I’m curious—here you are, the Zen guy, and there’s not a whole lot of applause for the self in Zen. How do you make sense of self psychology vs. no or not self? That’s the golden question! For now, I draw a lot from [psychoanalyst Heniz] Kohut, and he’s all about the integrity of the self, the healthy or unhealthy narcissism of the self. The self constructs patterns to keep itself together—sometimes they’re helpful, sometimes they’re not. There’s a history behind why the self does what it does to keep itself together in a given context. I don’t see much conflict there with Buddhist critiques of the self, insofar as self arises out of causes and conditions, there is karma present, there’s this amalgamation of aggregates and heaps and desires and strategies to try to make it all stay together so it can do things.

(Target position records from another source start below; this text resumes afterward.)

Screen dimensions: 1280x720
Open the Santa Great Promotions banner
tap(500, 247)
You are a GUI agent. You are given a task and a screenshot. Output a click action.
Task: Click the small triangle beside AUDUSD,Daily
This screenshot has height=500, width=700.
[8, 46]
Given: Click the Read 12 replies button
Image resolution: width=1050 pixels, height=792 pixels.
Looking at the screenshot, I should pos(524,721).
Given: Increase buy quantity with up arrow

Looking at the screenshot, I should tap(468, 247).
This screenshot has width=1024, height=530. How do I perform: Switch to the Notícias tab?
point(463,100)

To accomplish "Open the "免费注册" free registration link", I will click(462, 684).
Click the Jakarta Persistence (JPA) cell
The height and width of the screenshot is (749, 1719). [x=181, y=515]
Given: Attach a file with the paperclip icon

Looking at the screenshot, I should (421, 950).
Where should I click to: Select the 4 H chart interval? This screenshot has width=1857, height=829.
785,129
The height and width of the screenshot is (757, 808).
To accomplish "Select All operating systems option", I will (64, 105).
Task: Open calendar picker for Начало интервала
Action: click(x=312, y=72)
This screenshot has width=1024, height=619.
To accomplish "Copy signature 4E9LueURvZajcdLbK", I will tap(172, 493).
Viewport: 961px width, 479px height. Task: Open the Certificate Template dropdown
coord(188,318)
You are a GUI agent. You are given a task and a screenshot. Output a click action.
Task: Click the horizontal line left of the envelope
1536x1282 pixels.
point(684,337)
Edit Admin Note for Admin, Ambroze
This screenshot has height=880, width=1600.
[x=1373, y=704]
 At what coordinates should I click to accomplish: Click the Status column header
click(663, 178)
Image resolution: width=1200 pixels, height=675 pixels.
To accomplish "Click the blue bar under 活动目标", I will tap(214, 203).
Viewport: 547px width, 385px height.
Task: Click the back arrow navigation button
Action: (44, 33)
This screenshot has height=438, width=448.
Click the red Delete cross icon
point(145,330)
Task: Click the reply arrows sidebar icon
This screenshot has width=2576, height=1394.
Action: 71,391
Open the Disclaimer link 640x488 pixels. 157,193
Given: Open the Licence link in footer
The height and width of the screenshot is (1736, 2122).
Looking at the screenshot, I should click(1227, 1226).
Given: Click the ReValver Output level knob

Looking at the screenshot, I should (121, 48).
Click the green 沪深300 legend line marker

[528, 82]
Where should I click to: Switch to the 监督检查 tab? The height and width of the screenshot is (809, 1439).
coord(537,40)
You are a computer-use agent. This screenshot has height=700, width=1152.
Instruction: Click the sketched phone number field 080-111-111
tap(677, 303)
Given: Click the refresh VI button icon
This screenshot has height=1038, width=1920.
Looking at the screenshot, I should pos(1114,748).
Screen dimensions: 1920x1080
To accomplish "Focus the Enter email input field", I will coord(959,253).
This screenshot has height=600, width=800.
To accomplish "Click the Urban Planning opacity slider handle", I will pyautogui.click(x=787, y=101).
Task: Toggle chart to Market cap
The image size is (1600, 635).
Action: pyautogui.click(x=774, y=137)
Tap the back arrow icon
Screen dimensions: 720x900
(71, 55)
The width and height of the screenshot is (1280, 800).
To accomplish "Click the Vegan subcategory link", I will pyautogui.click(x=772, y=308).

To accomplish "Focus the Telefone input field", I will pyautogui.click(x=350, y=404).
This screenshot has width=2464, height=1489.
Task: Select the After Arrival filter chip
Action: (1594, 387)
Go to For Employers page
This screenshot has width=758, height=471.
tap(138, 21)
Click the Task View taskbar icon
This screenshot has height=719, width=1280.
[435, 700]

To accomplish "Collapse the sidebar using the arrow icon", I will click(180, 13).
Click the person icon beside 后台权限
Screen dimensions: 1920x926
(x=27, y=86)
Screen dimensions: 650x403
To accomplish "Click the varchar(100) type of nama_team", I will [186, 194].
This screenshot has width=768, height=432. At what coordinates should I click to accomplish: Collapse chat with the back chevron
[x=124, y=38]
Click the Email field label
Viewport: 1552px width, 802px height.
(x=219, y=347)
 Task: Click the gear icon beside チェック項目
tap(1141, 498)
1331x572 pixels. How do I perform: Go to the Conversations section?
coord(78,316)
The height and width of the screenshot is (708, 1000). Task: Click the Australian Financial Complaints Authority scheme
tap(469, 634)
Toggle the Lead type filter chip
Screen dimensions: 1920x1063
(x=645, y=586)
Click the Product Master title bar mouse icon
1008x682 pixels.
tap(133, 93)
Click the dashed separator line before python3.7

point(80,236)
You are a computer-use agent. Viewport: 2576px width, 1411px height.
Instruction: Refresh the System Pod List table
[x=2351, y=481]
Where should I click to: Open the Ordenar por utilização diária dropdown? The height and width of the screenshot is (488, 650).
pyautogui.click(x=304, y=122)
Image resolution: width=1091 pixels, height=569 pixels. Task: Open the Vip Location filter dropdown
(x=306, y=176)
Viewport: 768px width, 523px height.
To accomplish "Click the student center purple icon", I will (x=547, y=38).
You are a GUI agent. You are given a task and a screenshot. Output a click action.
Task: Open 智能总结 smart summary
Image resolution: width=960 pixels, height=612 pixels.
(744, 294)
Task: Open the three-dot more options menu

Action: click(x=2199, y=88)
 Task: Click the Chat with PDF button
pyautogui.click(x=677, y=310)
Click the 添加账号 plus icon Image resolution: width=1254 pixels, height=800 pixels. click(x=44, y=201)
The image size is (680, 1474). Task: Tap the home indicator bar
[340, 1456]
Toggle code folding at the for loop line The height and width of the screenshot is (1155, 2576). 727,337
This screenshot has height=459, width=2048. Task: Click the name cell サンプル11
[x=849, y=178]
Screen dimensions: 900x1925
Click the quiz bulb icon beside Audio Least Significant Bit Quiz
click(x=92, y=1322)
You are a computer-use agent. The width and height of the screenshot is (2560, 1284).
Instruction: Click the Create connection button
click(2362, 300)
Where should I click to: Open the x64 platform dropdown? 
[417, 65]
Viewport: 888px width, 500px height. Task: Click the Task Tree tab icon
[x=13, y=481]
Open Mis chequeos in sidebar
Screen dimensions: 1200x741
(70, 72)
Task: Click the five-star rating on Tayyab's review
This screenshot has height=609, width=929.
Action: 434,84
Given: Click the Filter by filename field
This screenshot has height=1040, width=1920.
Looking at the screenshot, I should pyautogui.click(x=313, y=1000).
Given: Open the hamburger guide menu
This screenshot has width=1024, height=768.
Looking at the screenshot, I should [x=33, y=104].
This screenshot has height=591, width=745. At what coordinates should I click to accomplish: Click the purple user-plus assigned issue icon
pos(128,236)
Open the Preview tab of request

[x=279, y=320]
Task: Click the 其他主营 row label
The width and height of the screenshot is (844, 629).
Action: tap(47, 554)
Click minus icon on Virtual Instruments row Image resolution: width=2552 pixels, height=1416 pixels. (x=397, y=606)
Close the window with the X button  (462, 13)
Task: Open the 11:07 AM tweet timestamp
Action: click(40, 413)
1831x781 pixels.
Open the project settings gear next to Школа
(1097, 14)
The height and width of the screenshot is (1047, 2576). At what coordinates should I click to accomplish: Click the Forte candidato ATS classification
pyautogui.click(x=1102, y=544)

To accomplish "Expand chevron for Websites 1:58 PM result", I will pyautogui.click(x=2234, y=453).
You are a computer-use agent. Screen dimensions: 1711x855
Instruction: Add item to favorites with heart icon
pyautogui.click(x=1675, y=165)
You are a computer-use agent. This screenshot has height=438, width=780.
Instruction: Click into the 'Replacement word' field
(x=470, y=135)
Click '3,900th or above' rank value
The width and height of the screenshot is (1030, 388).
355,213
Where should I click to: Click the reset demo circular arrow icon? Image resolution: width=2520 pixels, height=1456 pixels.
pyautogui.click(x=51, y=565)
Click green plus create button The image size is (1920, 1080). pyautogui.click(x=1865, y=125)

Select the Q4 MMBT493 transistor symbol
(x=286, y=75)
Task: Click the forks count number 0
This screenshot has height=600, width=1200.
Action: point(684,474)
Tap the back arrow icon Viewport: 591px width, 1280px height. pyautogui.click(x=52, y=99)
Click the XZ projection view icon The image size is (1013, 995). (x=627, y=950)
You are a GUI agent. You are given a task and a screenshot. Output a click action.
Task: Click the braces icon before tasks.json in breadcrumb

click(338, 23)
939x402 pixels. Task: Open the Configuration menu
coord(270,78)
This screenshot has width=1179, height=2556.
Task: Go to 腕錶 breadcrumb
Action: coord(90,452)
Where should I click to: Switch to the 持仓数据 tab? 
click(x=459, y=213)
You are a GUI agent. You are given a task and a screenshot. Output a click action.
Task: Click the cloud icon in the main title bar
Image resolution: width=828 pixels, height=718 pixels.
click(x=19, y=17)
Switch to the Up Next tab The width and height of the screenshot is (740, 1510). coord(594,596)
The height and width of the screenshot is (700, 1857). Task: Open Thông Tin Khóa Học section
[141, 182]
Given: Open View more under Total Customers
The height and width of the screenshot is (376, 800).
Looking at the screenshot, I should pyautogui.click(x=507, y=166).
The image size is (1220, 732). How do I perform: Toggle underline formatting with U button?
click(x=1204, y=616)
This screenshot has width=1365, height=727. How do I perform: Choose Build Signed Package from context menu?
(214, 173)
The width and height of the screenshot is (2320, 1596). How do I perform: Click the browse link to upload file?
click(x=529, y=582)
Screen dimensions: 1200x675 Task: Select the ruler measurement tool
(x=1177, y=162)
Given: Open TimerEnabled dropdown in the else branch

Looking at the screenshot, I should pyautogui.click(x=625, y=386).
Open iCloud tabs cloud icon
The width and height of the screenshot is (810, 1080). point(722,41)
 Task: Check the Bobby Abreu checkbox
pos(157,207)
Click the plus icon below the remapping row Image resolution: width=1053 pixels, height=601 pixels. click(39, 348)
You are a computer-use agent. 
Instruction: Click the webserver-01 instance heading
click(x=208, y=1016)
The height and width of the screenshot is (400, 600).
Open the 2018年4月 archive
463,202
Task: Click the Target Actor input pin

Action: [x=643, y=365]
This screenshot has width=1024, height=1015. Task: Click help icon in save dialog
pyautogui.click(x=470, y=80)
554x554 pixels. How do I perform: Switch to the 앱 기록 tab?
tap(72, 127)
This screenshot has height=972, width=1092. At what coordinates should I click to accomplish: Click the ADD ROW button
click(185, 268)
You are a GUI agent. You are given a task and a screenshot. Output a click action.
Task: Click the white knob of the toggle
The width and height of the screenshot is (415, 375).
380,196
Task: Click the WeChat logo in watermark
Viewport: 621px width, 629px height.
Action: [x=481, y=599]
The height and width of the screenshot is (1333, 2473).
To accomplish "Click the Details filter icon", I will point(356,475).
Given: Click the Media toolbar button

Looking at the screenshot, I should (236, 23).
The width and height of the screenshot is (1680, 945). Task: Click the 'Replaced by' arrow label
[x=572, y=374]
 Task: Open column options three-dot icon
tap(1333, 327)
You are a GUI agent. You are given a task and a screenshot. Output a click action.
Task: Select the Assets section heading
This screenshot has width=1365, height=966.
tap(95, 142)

I think the key pivot for me, from a Zen perspective, is aspiration. Wholesome karma, actions, and habits with the reminder at all times that it’s not about wholesome actions or karma for the project of self-improvement, because the self is empty; it’s subject to change, there’s no way to pin it down. I’m empty because I’m thoroughly relational. Instead of the term “interdependence,” I’ve gravitated toward the language of relationships and relationality. And in that sense, to cultivate wholesome karma serves to relieve suffering. The crux is having healthier desires and relationships. I think that for now I’ve found my middle ground between psychoanalysis and Buddhism.
Any advice for a Buddhist who’s thinking about CPE? Be willing to learn, be open to being challenged, be open to challenging others, be curious about your knee-jerk reactions, be curious about your nasty, unkind feelings—that’s a big one for me—and have compassion for those. These are good starting points for anyone, not just Buddhists.
Do you feel you’ve changed in this last year? I’ve struggled a lot with self-worth and self-esteem—I’m not unique in this way—and I think this year I opened myself to being challenged, to challenge other people, and to take risks, over and over again. And somehow, through all of that, it happened that I cultivated a lot of self-forgiveness and self-compassion, and, honestly, a lot of love for myself. Not an egotistical “I’m the best” love, but a genuine “no, I really do care, for once, about myself in a way that I might more easily care for someone else.” Having a better understanding of and compassion for my own suffering helps me care for others better.